Quem foi que disse que em Portugal não tem hip hop? Apesar da cena não ser tão prolífica quanto a brasileira – pelo menos, pouco do que vem de lá é de nosso conhecimento – há bons nomes por aqueles lados.
Um dos grandes nomes a se destacar por lá é Sacik Brow. Ele é recente; surgiu na cena em 2012 com a mixtape Made in Ghetto. Depois de espalhar bastante sua “escrita irreverente”, chegou no primeiro semestre de 2014 com trabalho que reúne um time de peso.
As 6 faixas de Street-Hop são apoiadas por produtores conceituados, entre eles: LG Experience (por trás de clássicos de NTM e GZA, do Wu-Tang Clan), Confidence, Blastah Beatz (produtor de Kool G Rap e U-God), entre outros.
O aspecto fortemente cronista é sentido em “Histórias que Marcam”, com produção de Stone, que acerta ao colocar base de piano, órgãos e batidas que parecem extraídas de um drum’n bass desacelerado.

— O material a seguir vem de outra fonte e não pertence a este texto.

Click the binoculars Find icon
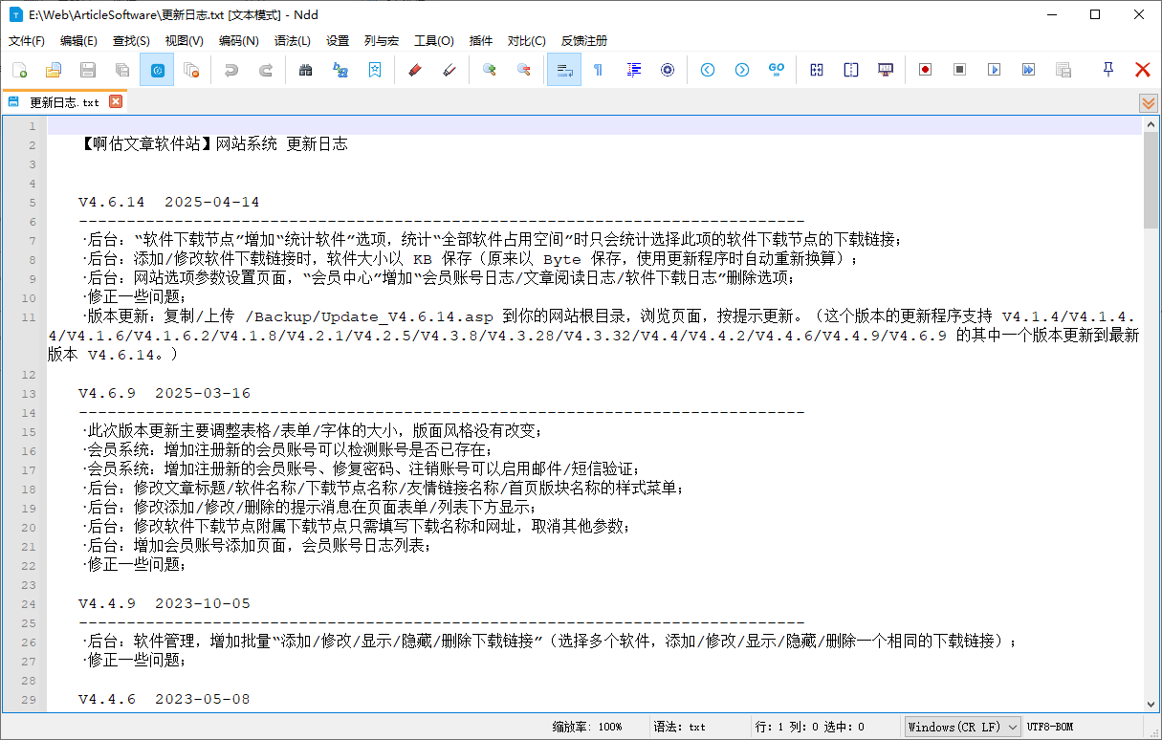1162x740 pixels. tap(306, 70)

“Eu Sou” pode ser uma boa vitrine ao trabalho de Sacik: batidas em relativa velocidade avançam, enquanto as rimas atropelantes do compositor denotam um tanto de sua característica: ‘sou a sorte, sou o azar, sou o pai‘.

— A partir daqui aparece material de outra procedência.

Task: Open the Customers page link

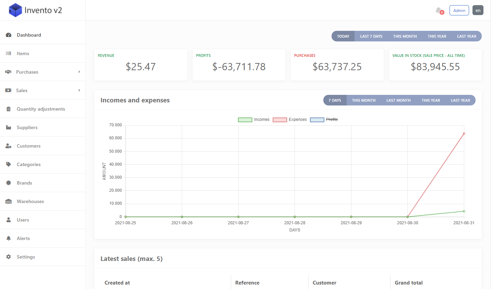Action: coord(28,146)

Também vale conferir “O Assalto”, que soa como um rap nacional anos 1990 com produção moderna (assinada por Madkutz).
“Caracterizado essencialmente como um repórter de rua, Sacik descreve com autenticidade ímpar muitas de suas vivências pessoais e o cotidiano dos subúrbios”, diz o release. Corresponde à obra de Sacik Brow, sem dúvidas.